(Collected data)

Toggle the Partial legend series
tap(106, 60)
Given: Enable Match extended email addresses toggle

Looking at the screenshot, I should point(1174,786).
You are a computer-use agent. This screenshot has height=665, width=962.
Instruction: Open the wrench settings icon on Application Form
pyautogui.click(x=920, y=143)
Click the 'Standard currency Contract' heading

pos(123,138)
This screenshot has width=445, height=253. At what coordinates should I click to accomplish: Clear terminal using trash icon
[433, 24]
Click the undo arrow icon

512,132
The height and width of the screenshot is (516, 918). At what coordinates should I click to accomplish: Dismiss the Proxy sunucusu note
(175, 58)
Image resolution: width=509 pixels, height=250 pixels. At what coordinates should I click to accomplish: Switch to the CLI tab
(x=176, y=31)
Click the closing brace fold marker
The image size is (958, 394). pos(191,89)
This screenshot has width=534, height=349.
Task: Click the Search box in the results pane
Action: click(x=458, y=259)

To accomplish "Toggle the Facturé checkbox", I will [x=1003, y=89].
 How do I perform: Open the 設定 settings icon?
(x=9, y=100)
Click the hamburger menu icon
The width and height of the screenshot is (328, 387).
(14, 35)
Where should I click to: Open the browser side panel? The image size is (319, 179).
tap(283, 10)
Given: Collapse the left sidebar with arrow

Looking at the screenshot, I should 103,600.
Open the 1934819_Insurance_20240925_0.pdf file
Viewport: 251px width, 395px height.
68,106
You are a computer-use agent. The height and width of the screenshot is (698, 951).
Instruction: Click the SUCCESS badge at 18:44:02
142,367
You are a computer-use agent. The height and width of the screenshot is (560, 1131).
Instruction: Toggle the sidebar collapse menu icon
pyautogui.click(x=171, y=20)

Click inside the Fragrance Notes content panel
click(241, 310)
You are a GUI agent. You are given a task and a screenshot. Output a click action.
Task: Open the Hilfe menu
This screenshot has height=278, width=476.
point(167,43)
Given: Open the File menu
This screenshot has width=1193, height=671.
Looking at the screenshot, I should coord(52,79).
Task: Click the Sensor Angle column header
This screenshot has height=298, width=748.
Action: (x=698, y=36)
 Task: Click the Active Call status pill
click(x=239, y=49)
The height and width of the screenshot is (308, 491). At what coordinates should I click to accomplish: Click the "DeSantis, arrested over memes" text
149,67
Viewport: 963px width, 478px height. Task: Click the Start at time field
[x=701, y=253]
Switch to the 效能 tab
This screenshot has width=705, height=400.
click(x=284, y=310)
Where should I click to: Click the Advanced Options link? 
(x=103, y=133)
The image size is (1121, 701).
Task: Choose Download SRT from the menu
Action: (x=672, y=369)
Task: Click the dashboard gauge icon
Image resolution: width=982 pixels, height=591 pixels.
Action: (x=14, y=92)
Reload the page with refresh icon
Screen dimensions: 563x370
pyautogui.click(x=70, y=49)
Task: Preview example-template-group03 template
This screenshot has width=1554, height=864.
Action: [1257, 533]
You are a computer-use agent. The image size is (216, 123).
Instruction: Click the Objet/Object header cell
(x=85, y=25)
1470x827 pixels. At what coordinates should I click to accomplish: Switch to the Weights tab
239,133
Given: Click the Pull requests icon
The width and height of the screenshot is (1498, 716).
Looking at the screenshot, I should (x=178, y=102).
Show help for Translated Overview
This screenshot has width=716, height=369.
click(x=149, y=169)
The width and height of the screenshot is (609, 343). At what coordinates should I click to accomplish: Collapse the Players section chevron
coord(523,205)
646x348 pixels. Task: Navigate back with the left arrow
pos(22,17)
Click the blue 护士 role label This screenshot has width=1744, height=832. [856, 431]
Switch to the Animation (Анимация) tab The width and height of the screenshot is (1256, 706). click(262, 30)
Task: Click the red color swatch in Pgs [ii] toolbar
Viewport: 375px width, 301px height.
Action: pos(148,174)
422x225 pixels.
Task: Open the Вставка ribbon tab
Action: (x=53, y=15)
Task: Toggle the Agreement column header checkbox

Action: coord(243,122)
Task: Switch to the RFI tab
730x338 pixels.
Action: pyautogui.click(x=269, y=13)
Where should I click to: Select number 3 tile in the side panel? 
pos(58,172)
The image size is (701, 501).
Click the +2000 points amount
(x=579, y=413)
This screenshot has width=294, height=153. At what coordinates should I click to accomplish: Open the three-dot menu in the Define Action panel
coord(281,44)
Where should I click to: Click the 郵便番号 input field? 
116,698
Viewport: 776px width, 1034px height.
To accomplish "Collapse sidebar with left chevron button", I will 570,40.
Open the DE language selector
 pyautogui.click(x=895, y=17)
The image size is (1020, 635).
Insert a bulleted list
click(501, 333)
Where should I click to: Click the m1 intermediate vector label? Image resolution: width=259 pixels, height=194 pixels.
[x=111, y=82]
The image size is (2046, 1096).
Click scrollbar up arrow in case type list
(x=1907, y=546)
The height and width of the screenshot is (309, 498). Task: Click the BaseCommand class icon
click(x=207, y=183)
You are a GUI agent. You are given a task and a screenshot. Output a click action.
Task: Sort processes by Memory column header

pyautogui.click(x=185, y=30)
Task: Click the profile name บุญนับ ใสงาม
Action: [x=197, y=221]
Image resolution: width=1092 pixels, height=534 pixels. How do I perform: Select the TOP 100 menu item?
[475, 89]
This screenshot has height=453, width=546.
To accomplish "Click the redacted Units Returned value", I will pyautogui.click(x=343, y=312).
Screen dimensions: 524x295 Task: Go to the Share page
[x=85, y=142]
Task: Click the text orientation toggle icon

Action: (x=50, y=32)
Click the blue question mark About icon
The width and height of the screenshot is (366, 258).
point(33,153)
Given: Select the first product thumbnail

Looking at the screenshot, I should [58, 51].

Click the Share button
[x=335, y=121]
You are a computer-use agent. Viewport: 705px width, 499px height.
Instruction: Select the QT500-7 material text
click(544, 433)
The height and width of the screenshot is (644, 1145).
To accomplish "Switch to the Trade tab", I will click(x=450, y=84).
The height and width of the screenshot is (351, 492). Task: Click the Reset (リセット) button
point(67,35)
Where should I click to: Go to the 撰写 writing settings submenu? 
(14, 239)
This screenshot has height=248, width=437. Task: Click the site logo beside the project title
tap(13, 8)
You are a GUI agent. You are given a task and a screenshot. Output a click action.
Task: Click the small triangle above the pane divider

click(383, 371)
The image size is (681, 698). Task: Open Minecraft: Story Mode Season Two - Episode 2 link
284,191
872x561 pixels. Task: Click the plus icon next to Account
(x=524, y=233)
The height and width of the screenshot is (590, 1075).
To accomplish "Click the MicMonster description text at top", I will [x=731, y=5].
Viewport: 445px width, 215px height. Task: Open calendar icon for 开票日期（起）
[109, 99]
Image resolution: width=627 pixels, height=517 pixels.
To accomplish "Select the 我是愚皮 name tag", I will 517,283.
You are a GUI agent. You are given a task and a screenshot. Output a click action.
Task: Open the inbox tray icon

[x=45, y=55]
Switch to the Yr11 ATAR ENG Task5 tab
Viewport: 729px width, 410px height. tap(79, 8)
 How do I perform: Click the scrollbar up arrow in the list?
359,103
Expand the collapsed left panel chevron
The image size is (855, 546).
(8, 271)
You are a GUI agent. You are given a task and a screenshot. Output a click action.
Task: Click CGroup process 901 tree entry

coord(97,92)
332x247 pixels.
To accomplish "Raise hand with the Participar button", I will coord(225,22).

- WORK INSTRUCTIONS -
The full set of records above is to be printed again verbatim.

- RESULT OF THE TASK -
Toggle the Partial legend series
tap(106, 60)
Given: Enable Match extended email addresses toggle

Looking at the screenshot, I should point(1174,786).
You are a computer-use agent. This screenshot has height=665, width=962.
Instruction: Open the wrench settings icon on Application Form
pyautogui.click(x=920, y=143)
Click the 'Standard currency Contract' heading

pos(123,138)
This screenshot has width=445, height=253. At what coordinates should I click to accomplish: Clear terminal using trash icon
[433, 24]
Click the undo arrow icon

512,132
The height and width of the screenshot is (516, 918). At what coordinates should I click to accomplish: Dismiss the Proxy sunucusu note
(175, 58)
Image resolution: width=509 pixels, height=250 pixels. At what coordinates should I click to accomplish: Switch to the CLI tab
(x=176, y=31)
Click the closing brace fold marker
The image size is (958, 394). pos(191,89)
This screenshot has width=534, height=349.
Task: Click the Search box in the results pane
Action: click(x=458, y=259)

To accomplish "Toggle the Facturé checkbox", I will [x=1003, y=89].
 How do I perform: Open the 設定 settings icon?
(x=9, y=100)
Click the hamburger menu icon
The width and height of the screenshot is (328, 387).
(14, 35)
Where should I click to: Open the browser side panel? The image size is (319, 179).
tap(283, 10)
Given: Collapse the left sidebar with arrow

Looking at the screenshot, I should 103,600.
Open the 1934819_Insurance_20240925_0.pdf file
Viewport: 251px width, 395px height.
68,106
You are a computer-use agent. The height and width of the screenshot is (698, 951).
Instruction: Click the SUCCESS badge at 18:44:02
142,367
You are a computer-use agent. The height and width of the screenshot is (560, 1131).
Instruction: Toggle the sidebar collapse menu icon
pyautogui.click(x=171, y=20)

Click inside the Fragrance Notes content panel
click(241, 310)
You are a GUI agent. You are given a task and a screenshot. Output a click action.
Task: Open the Hilfe menu
This screenshot has height=278, width=476.
point(167,43)
Given: Open the File menu
This screenshot has width=1193, height=671.
Looking at the screenshot, I should coord(52,79).
Task: Click the Sensor Angle column header
This screenshot has height=298, width=748.
Action: (x=698, y=36)
 Task: Click the Active Call status pill
click(x=239, y=49)
The height and width of the screenshot is (308, 491). At what coordinates should I click to accomplish: Click the "DeSantis, arrested over memes" text
149,67
Viewport: 963px width, 478px height. Task: Click the Start at time field
[x=701, y=253]
Switch to the 效能 tab
This screenshot has width=705, height=400.
click(x=284, y=310)
Where should I click to: Click the Advanced Options link? 
(x=103, y=133)
The image size is (1121, 701).
Task: Choose Download SRT from the menu
Action: (x=672, y=369)
Task: Click the dashboard gauge icon
Image resolution: width=982 pixels, height=591 pixels.
Action: (x=14, y=92)
Reload the page with refresh icon
Screen dimensions: 563x370
pyautogui.click(x=70, y=49)
Task: Preview example-template-group03 template
This screenshot has width=1554, height=864.
Action: [1257, 533]
You are a computer-use agent. The image size is (216, 123).
Instruction: Click the Objet/Object header cell
(x=85, y=25)
1470x827 pixels. At what coordinates should I click to accomplish: Switch to the Weights tab
239,133
Given: Click the Pull requests icon
The width and height of the screenshot is (1498, 716).
Looking at the screenshot, I should (x=178, y=102).
Show help for Translated Overview
This screenshot has width=716, height=369.
click(x=149, y=169)
The width and height of the screenshot is (609, 343). At what coordinates should I click to accomplish: Collapse the Players section chevron
coord(523,205)
646x348 pixels. Task: Navigate back with the left arrow
pos(22,17)
Click the blue 护士 role label This screenshot has width=1744, height=832. [856, 431]
Switch to the Animation (Анимация) tab The width and height of the screenshot is (1256, 706). click(262, 30)
Task: Click the red color swatch in Pgs [ii] toolbar
Viewport: 375px width, 301px height.
Action: pos(148,174)
422x225 pixels.
Task: Open the Вставка ribbon tab
Action: (x=53, y=15)
Task: Toggle the Agreement column header checkbox

Action: coord(243,122)
Task: Switch to the RFI tab
730x338 pixels.
Action: pyautogui.click(x=269, y=13)
Where should I click to: Select number 3 tile in the side panel? 
pos(58,172)
The image size is (701, 501).
Click the +2000 points amount
(x=579, y=413)
This screenshot has width=294, height=153. At what coordinates should I click to accomplish: Open the three-dot menu in the Define Action panel
coord(281,44)
Where should I click to: Click the 郵便番号 input field? 
116,698
Viewport: 776px width, 1034px height.
To accomplish "Collapse sidebar with left chevron button", I will 570,40.
Open the DE language selector
 pyautogui.click(x=895, y=17)
The image size is (1020, 635).
Insert a bulleted list
click(501, 333)
Where should I click to: Click the m1 intermediate vector label? Image resolution: width=259 pixels, height=194 pixels.
[x=111, y=82]
The image size is (2046, 1096).
Click scrollbar up arrow in case type list
(x=1907, y=546)
The height and width of the screenshot is (309, 498). Task: Click the BaseCommand class icon
click(x=207, y=183)
You are a GUI agent. You are given a task and a screenshot. Output a click action.
Task: Sort processes by Memory column header

pyautogui.click(x=185, y=30)
Task: Click the profile name บุญนับ ใสงาม
Action: [x=197, y=221]
Image resolution: width=1092 pixels, height=534 pixels. How do I perform: Select the TOP 100 menu item?
[475, 89]
This screenshot has height=453, width=546.
To accomplish "Click the redacted Units Returned value", I will pyautogui.click(x=343, y=312).
Screen dimensions: 524x295 Task: Go to the Share page
[x=85, y=142]
Task: Click the text orientation toggle icon

Action: (x=50, y=32)
Click the blue question mark About icon
The width and height of the screenshot is (366, 258).
point(33,153)
Given: Select the first product thumbnail

Looking at the screenshot, I should [58, 51].

Click the Share button
[x=335, y=121]
You are a computer-use agent. Viewport: 705px width, 499px height.
Instruction: Select the QT500-7 material text
click(544, 433)
The height and width of the screenshot is (644, 1145).
To accomplish "Switch to the Trade tab", I will click(x=450, y=84).
The height and width of the screenshot is (351, 492). Task: Click the Reset (リセット) button
point(67,35)
Where should I click to: Go to the 撰写 writing settings submenu? 
(14, 239)
This screenshot has height=248, width=437. Task: Click the site logo beside the project title
tap(13, 8)
You are a GUI agent. You are given a task and a screenshot. Output a click action.
Task: Click the small triangle above the pane divider

click(383, 371)
The image size is (681, 698). Task: Open Minecraft: Story Mode Season Two - Episode 2 link
284,191
872x561 pixels. Task: Click the plus icon next to Account
(x=524, y=233)
The height and width of the screenshot is (590, 1075).
To accomplish "Click the MicMonster description text at top", I will [x=731, y=5].
Viewport: 445px width, 215px height. Task: Open calendar icon for 开票日期（起）
[109, 99]
Image resolution: width=627 pixels, height=517 pixels.
To accomplish "Select the 我是愚皮 name tag", I will 517,283.
You are a GUI agent. You are given a task and a screenshot. Output a click action.
Task: Open the inbox tray icon

[x=45, y=55]
Switch to the Yr11 ATAR ENG Task5 tab
Viewport: 729px width, 410px height. tap(79, 8)
 How do I perform: Click the scrollbar up arrow in the list?
359,103
Expand the collapsed left panel chevron
The image size is (855, 546).
(8, 271)
You are a GUI agent. You are given a task and a screenshot. Output a click action.
Task: Click CGroup process 901 tree entry

coord(97,92)
332x247 pixels.
To accomplish "Raise hand with the Participar button", I will coord(225,22).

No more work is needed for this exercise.